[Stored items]
■ ■ ■

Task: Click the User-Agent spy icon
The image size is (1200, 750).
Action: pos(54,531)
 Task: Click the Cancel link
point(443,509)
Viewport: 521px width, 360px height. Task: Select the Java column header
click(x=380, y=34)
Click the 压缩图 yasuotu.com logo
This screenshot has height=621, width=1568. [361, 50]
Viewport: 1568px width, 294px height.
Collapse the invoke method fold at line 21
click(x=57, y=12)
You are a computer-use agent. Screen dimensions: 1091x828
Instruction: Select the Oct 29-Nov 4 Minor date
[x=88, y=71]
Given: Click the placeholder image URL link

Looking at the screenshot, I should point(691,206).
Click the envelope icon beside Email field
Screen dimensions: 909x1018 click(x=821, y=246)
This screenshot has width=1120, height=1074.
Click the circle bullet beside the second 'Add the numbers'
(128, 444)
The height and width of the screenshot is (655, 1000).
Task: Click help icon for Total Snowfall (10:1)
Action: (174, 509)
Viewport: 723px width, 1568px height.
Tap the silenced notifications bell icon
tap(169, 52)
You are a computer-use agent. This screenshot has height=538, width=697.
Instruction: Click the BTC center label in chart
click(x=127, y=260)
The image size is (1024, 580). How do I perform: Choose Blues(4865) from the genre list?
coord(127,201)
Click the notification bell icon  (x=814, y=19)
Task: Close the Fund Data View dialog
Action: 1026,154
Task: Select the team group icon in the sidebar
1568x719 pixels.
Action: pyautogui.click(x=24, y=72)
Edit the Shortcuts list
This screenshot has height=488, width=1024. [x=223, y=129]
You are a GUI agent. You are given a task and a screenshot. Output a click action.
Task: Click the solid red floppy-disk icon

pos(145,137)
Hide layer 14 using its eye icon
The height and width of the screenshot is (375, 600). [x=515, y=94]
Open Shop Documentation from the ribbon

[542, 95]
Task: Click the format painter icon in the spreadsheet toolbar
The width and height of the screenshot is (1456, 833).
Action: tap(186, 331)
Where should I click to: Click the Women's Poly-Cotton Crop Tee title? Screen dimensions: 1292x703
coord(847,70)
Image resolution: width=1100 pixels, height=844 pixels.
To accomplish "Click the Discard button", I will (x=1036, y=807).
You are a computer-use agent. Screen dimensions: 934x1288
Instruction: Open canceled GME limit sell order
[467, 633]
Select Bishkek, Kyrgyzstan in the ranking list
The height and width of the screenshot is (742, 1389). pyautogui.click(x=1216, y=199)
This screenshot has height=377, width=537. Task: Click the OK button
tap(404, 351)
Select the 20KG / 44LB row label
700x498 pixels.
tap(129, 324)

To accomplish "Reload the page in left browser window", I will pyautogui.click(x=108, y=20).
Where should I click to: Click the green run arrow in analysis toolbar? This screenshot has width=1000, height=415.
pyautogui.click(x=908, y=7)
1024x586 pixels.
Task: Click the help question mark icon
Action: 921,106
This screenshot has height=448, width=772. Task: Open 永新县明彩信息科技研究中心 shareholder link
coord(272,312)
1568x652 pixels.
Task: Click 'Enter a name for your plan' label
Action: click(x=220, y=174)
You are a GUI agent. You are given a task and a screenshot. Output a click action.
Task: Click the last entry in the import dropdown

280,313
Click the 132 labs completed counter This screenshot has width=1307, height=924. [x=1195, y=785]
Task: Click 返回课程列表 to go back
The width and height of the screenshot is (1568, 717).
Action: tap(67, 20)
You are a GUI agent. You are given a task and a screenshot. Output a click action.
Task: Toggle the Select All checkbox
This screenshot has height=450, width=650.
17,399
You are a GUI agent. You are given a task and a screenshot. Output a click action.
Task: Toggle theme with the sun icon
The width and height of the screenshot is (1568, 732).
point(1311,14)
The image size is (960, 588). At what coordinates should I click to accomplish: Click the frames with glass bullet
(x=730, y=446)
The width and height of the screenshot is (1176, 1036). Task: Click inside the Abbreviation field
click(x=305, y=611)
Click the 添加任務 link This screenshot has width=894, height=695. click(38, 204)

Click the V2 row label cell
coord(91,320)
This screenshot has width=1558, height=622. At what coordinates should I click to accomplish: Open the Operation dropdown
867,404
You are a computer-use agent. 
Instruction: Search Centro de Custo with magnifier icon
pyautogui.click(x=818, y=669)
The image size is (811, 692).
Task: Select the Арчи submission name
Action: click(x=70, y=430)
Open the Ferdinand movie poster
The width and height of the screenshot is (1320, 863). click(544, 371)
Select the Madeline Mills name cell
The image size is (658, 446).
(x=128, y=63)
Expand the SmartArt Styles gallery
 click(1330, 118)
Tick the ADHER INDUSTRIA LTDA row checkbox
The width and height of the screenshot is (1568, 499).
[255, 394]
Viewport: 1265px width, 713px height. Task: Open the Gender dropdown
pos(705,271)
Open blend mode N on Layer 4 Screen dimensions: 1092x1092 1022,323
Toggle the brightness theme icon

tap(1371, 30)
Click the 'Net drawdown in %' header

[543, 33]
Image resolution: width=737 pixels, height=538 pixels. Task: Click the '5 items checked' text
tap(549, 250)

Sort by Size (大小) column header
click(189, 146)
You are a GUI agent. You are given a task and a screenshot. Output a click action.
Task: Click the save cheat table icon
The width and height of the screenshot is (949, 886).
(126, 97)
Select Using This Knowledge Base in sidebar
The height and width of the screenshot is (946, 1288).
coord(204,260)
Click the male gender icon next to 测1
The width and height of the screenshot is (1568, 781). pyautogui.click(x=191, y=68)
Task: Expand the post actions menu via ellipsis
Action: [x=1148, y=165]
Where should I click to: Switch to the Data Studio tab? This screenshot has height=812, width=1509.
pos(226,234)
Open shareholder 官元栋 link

■ ■ ■

> _Task_
Filter the preceding entries down to the lines with "will".

> _Final answer_
To accomplish "Click the Discard button", I will (x=1036, y=807).
To accomplish "Reload the page in left browser window", I will pyautogui.click(x=108, y=20).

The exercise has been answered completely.